Two Wits students were the beneficiaries of funds raised at the Cabinet Comedy show in the Great Hall on Friday evening. 

CHUCKLES: Chetser Missing had the audience in stitches at the Cabinet Comedy held at The Great Hall on Friday evening. Photo: Boipelo Boikhutso

CHUCKLES: Chester Missing had the audience in stitches at the Cabinet Comedy Show at The Great Hall on Friday evening. Photo: Boipelo Boikhutso

Two first-year Witsies were the recipients of the funds raised through YouthLab’s Cabinet Comedy Show in the Great Hall on Friday night.

Rofhiwa Tshikovhi and Livhuwani Mukwevho were in the audience watching show headlined by South Africa’s most famous puppet, Chester Missing.

Missing, and his handler Conrad Koch, were joined by Mojak Lehoko, Lihle Msimang and Alfred Adriaan who held nothing back in the austere venue.

The comedians had the audience in stiches with comedy centred around ethnic jokes, the University of Johannesburg, President Jacob Zuma, Julius Malema and the controversial Mcebo Dlamini’s love for Hitler.

Lehoko compared Hitler to Voldemort from Harry Potter, referring to him as “he who must not be named”. “Hitler is a touchy subject, we do not go there,” he said.

According to one of the organizers of the show, Pearl Pillay, the show was a fundraising initiative to ensure that Tshikovhi and Mukwevho “do not become part of the high number of South Africans students to drop out of university due to financial pressure”.

The students hail from Soweto and went to Matseliso Secondary School where they both scored numerous distinctions in their matric results.

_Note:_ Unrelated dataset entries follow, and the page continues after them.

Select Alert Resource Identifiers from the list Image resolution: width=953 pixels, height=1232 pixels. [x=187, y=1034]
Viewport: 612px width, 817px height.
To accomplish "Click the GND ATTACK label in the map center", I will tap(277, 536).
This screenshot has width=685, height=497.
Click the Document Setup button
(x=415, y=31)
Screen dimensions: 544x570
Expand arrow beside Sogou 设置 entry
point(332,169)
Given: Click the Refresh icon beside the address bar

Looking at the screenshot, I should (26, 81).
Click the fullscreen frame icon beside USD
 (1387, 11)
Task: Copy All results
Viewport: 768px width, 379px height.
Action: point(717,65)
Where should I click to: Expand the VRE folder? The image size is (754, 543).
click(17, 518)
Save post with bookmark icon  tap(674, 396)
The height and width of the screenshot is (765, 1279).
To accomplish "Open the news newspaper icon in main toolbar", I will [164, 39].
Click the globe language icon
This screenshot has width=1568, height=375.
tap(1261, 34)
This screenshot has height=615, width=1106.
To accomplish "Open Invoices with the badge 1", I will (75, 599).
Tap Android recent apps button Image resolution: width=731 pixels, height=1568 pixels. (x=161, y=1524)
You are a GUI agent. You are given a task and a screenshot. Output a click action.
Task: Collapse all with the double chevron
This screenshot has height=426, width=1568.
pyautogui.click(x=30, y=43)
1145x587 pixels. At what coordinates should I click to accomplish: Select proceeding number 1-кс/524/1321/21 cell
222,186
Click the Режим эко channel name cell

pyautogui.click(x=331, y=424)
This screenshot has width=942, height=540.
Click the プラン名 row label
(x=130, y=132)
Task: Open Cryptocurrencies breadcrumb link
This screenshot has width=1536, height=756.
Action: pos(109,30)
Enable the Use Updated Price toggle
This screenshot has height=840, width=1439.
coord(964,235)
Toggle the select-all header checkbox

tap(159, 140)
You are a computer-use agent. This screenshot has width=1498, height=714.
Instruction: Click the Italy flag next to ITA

Mukwhevo is currently pursuing a degree in Mining Engineering and would like to work for an oil mine in Eastern Asia. She told Wits Vuvuzela that she is “humbled as this is a great honour to have someone like Chester Missing performing to raise funds for me.”

Tshikovhi described his upbringing as a normal one. “I might not have had everything I wanted, but I had everything I needed,” he said. He is currently studying a general Bsc degree with the hopes of specialising in his Honours.

He told Wits Vuvuzela that he will forever be grateful to YouthLab for continuously changing his life for the better.

According to the man behind the puppet, Koch, the biggest separation in our society is “the economic walls that we have and education is a huge aspect of that.”

Lehoko told Wits Vuvuzela that as a fellow Wits student himself, he feels that it is important to give people “opportunity to pursue education”

Pillay said the total figure of the funds raised has not been finalized yet.